Karena kekosongan hukum pada taraf internasional, kesadaran etis bagi KMN lebih
mendesak lagi. De George merumuskan sepuluh aturan etis yang dianggap paling
mendesak dalam konteks ini. Tujuh norma pertama berlaku untuk semua KMN,
sedangkan tiga aturan terakhir terutama dirumuskan untuk industri berisiko khusus
seperti pabrik kimia atau instalasi nuklir. Sepuluh aturan itu adalah:
1. Korporasi Multinasional tidak boleh dengan segaja mengakibatkan kerugian
langsung.
2. Korporasi Multinasional harus menghasilkan lebih banyak manfaat daripada
kerugian bagi negara di mana mereka beroperasi.
3. Dengan kegiatannya, Korporasi Multinasional itu harus memberi konstribusi
kepada pembangunan negara di mana ia beroperasi.
4. Korporasi Multinasional harus menghormati Hak Asasi Manusia dari semua
karyawannya.
5. Sejauh kebudayaan setempat tidak melanggar norma-norma etis, Korporasi
Multinasional harus menghormati kebudayaan lokal itu dan bekerja sama
dengannya, bukan menentangnya.
6. Korporasi Multinasional harus membayar pajak yang “fair”.
7. Korporasi Multinasional harus bekerja sama dengan pemerintah setempat
dalam mengembangkan dan menegakkan “background institutions” yang tepat.
8. Jdhsa
9. Jika suatu Korporasi Multinasional membangun pabrik yang berisiko tinggi, ia
wajib menjaga supaya pabrik itu aman dan dioperasikan dengan aman.
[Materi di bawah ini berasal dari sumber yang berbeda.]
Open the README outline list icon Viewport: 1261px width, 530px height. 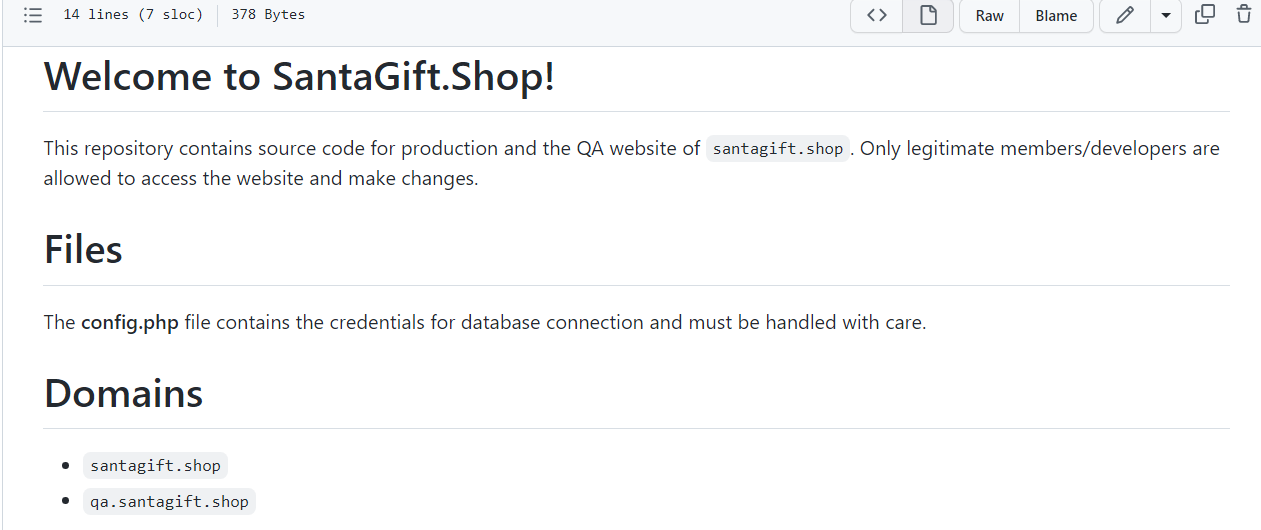click(33, 15)
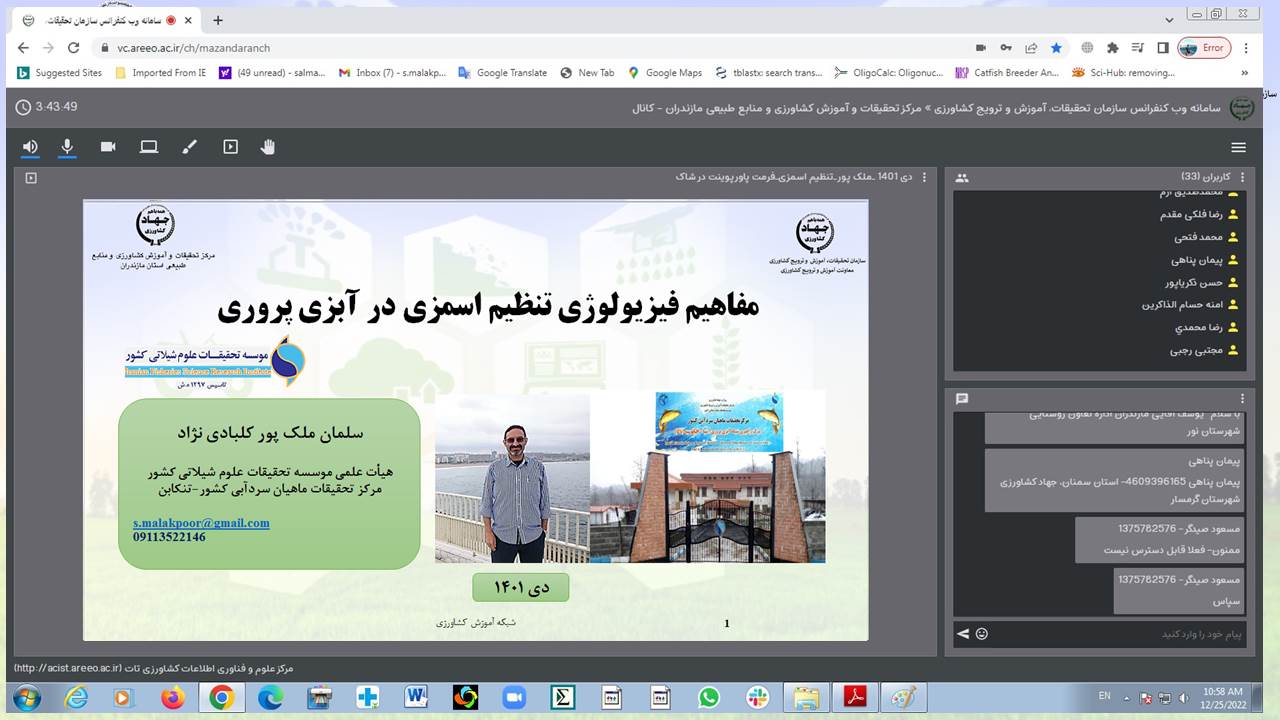Image resolution: width=1280 pixels, height=720 pixels.
Task: Click the s.malakpoor@gmail.com email link
Action: click(x=201, y=523)
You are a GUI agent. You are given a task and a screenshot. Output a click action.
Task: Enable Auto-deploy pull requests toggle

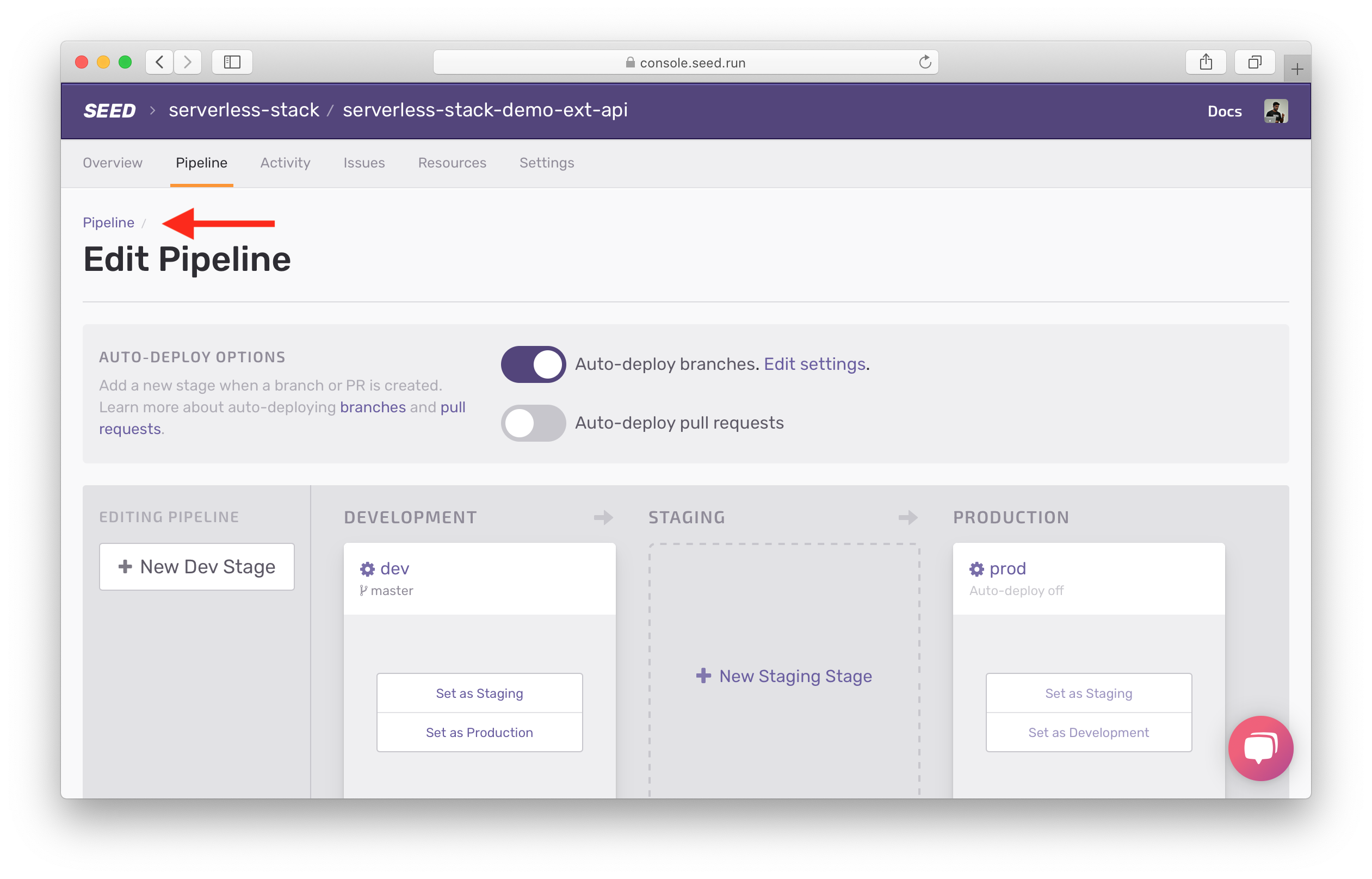coord(534,422)
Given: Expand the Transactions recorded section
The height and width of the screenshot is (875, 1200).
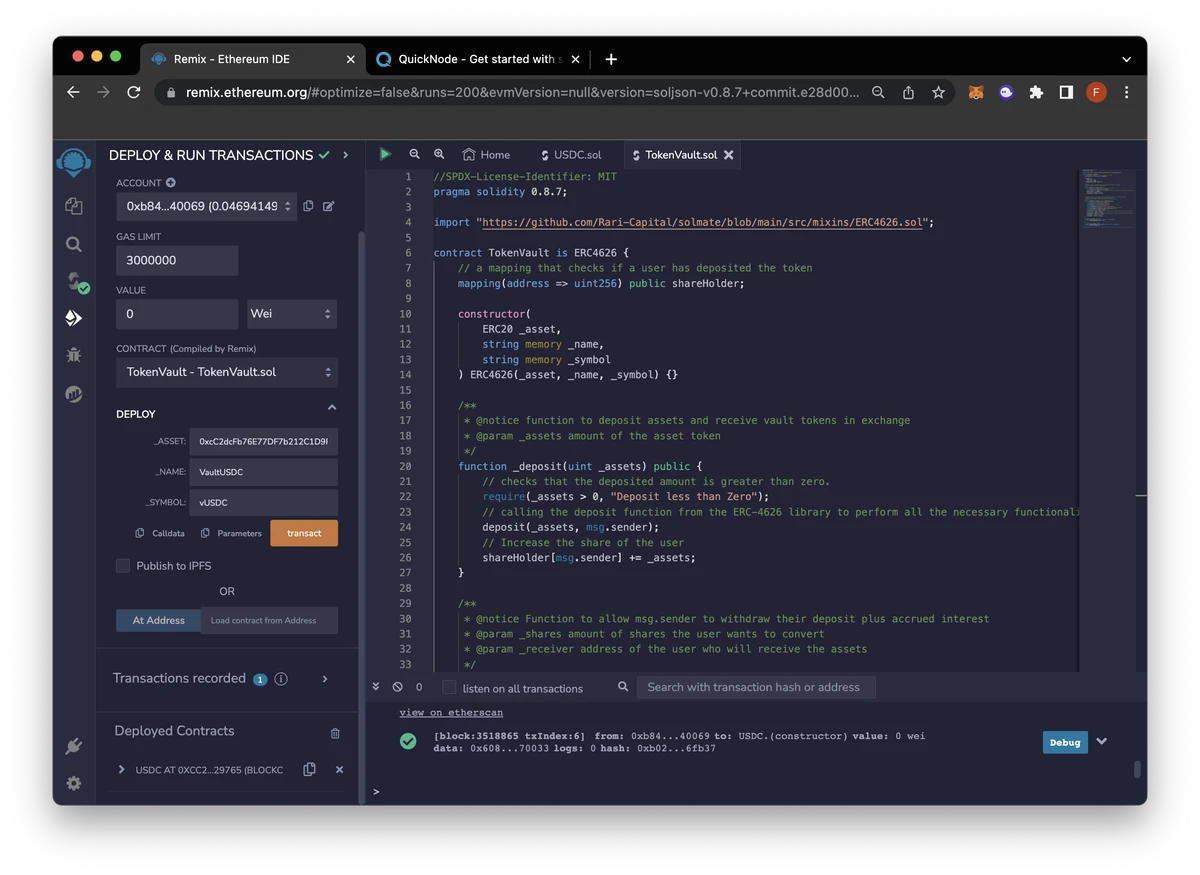Looking at the screenshot, I should pyautogui.click(x=325, y=679).
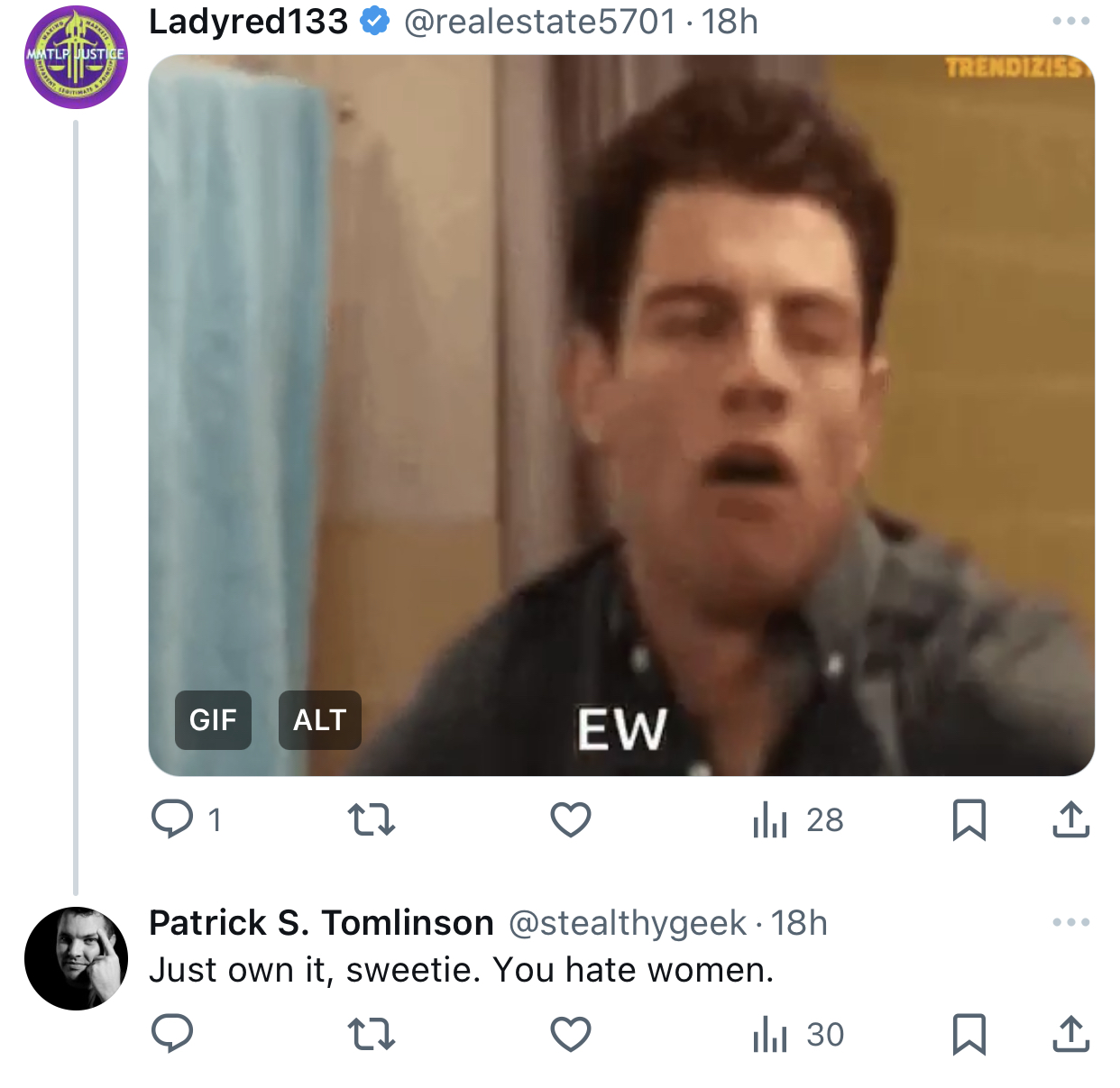This screenshot has width=1120, height=1088.
Task: Open the @realestate5701 handle link
Action: (540, 22)
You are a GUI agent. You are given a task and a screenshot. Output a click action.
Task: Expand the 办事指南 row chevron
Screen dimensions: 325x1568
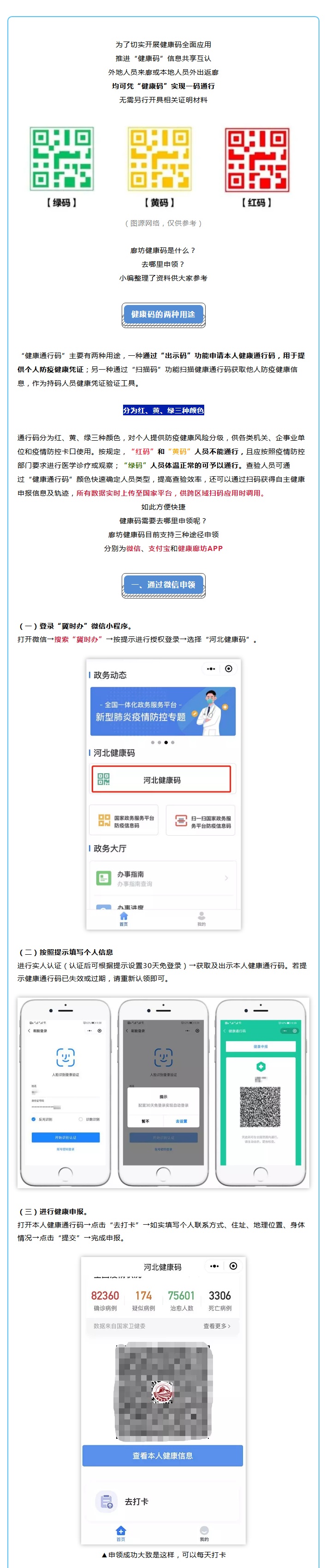coord(226,878)
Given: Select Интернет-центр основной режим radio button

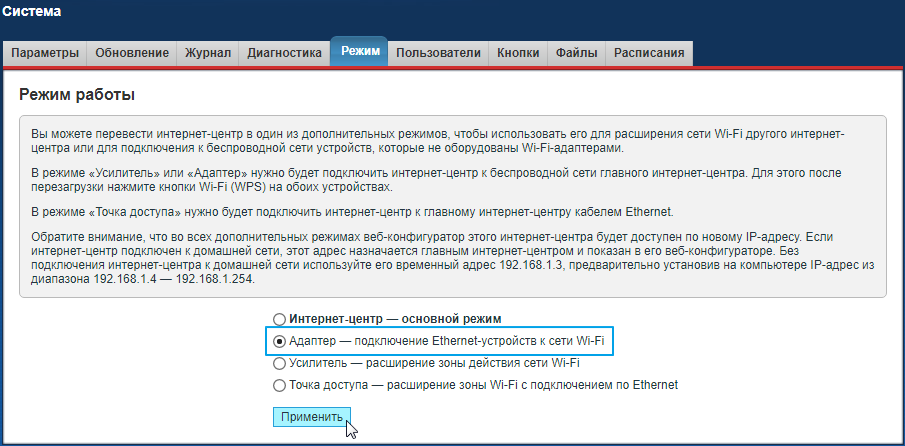Looking at the screenshot, I should click(x=280, y=320).
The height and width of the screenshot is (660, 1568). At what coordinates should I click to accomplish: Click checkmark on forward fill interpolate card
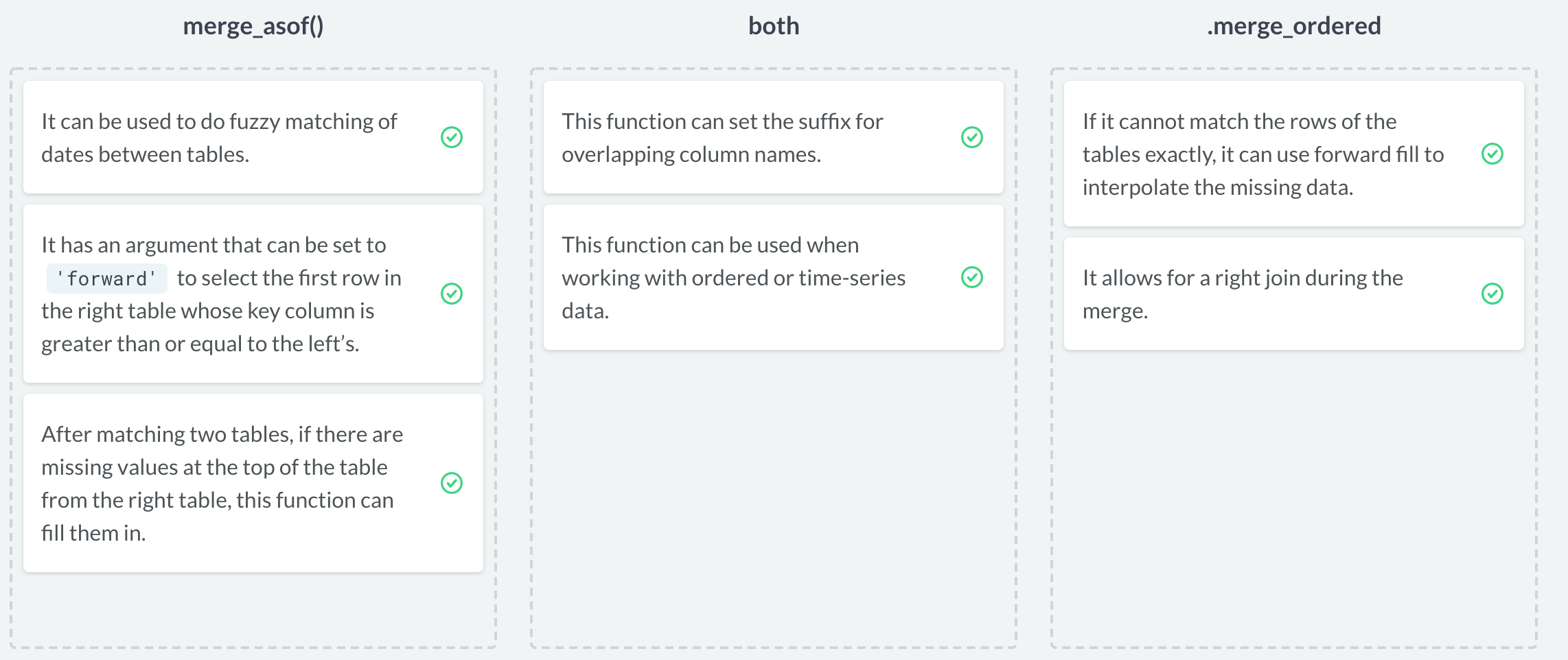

10. Dalam mengalihkan teknologi berisiko tinggi kepada negara berkembang,
Korporasi Multinasional wajib merancang kembali sebuah teknologi demikian rupa,
sehingga dapat dipakai dengan aman dalam negara baru yang belum
berpengalaman.

Masalah Korupsi Pada Taraf Internasional


Korupsi dalam bisnis tentu tidak hanya terjadi pada taraf internasional, namun
perhatian yang diberikan kepada masalah korupsi dalam literatur etika bisnis
terutama diarahkan kepada konteks internasional. Masalah korupsi dapat
menimbulkan kesulitan moral besar bagi bisnis internasional, karena di negara satu
bisa saja dipraktekkan apa yang tidak mungkin diterima di negara lain. Berdasarkan
pemikiran De George, terdapat empat alasan mengapa praktek suap harus
dianggap tidak bermoral.
a)        Alasan pertama dan paling penting adalah bahwa praktek suap itu melanggar etika
pasar. Kalau kita terjun dalam dunia bisnis yang didasarkan pada prinsip ekonomi
pasar, dengan sendirinya kita mengikat diri untuk berpegang pada aturan-aturan
mainnya. Pasar ekonomi merupakan kancah kompetisi yang terbuka. Hal itu
mengakibatkan antara lain bahwa harga produk merupakan buah hasil dari
pertarungan daya-daya pasar. Dengan praktek suap, daya-daya pasar dilumpuhkan
dan para pesaing mempunyai produk sama baik dengan harga lebih
menguntungkan, tidak sedikit pun dapat mempengaruhi proses penjualan. Karena
itu baik yang memberi suap maupun yang menerimanya berlaku kurang fair
terhadap orang bisnis lain. Pasar yang didistorsi oleh praktek suap adalah pasar
yang tidak efisien. Karena praktek suap itu, pasar tidak berfungsi seperti semestinya.